Dans une déclaration diffusée dans le film, le “Jewish Labour Movement” a affirmé à Al Jazeera qu’il “nie avoir travaillé en étroite collaboration avec Shai Masot”. Mais la transcription de septembre 2016, dont une grande partie ne figure pas dans le film, montre que la relation de Rose avec Masot et l’ambassade israélienne s’est poursuivie après son embauche par le “Jewish Labour Movement” en juillet de la même année.

Malgré ces dénégations, Masot semble avoir été un agent du ministère [israélien] des Affaires stratégiques, qui a crééé une organisation semi-clandestine qui mène des «opérations noires» israéliennes contre le mouvement de boycott, de désinvestissement et de sanctions (BDS). Son ministre est Gilad Erdan, proche allié du Premier ministre Benjamin Netanyahou.

Le directeur général du ministère est un ancien officier supérieur du renseignement militaire.

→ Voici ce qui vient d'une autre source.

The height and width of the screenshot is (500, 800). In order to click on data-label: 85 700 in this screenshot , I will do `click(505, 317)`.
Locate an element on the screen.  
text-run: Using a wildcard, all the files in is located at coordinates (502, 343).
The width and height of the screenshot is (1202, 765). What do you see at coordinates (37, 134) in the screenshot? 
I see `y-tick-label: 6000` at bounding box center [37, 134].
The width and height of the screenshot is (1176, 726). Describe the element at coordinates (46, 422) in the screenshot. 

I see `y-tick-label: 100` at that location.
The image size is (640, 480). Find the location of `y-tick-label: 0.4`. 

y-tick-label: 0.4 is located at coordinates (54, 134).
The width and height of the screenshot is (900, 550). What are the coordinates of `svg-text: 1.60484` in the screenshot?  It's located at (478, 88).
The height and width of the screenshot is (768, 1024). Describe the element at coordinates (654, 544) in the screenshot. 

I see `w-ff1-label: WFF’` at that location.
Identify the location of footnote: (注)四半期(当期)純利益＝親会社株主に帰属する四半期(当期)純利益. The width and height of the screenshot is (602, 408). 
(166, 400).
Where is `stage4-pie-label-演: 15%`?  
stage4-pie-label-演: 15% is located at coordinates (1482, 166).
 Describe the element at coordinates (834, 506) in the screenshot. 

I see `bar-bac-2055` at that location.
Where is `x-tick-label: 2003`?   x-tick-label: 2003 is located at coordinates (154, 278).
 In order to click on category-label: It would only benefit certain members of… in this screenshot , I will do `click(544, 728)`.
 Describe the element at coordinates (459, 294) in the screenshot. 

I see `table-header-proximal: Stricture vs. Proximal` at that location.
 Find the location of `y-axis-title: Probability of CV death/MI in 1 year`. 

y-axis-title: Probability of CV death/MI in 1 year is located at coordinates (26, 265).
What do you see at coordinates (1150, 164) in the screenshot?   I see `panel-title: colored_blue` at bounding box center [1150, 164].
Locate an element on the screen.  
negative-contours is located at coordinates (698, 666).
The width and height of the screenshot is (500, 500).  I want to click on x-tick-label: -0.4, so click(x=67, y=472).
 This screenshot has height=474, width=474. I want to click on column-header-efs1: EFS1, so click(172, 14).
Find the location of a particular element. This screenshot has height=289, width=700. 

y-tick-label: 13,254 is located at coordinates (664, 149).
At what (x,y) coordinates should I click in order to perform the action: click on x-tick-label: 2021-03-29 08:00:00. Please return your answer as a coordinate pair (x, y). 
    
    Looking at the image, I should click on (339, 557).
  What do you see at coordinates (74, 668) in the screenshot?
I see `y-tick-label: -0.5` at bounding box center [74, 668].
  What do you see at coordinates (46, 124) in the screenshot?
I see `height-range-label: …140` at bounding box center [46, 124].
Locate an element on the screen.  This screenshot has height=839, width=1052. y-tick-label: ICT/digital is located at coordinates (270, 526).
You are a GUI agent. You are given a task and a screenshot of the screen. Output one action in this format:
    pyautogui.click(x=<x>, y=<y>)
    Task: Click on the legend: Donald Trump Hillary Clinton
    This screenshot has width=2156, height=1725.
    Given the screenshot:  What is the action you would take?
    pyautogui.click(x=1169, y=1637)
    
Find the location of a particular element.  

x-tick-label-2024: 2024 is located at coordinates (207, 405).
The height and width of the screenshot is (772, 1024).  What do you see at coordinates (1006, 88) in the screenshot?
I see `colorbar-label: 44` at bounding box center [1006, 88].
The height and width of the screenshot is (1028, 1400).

La plupart de ses employés – dont les noms sont tenus secrets – sont issus des différentes agences d’espionnage israéliennes et disposent d’un budget de plusieurs dizaines de millions de dollars.

Mais comme l’a révélé Haaretz, le ministère israélien des Affaires étrangères a appris que le ministère des Affaires stratégiques «exploitait» des groupes au Royaume-Uni en violation de la loi britannique et s’est montré mécontent face à ce qu’il  a considéré comme une violation de ses prérogatives.

Salir Corbyn

Le “Jewish Labour Movement” est l’une des principales organisations au sein du Labour [le parti travailliste, dans l’opposition – NDLR] à faire campagne contre le chef du parti, Jeremy Corbyn, en affirmant sans cesse qu’il “a un problème majeur d’antisémitisme”.

Rose elle-même a organisé des formations sur l’antisémitisme à des groupes travaillistes locaux à travers le Royaume-Uni depuis 2016. Mais de nombreux membres juifs du parti travailliste n’acceptent pas la définition controversée de l’antisémitisme présentée dans ces formations, où on confond la haine des Juifs avec la critique d’Israël et de son idéologie d’État, le sionisme.


Cet article est un extrait d’un texte de Asa Winstanley publié par The Electronic Intifada le 12 avril 2018.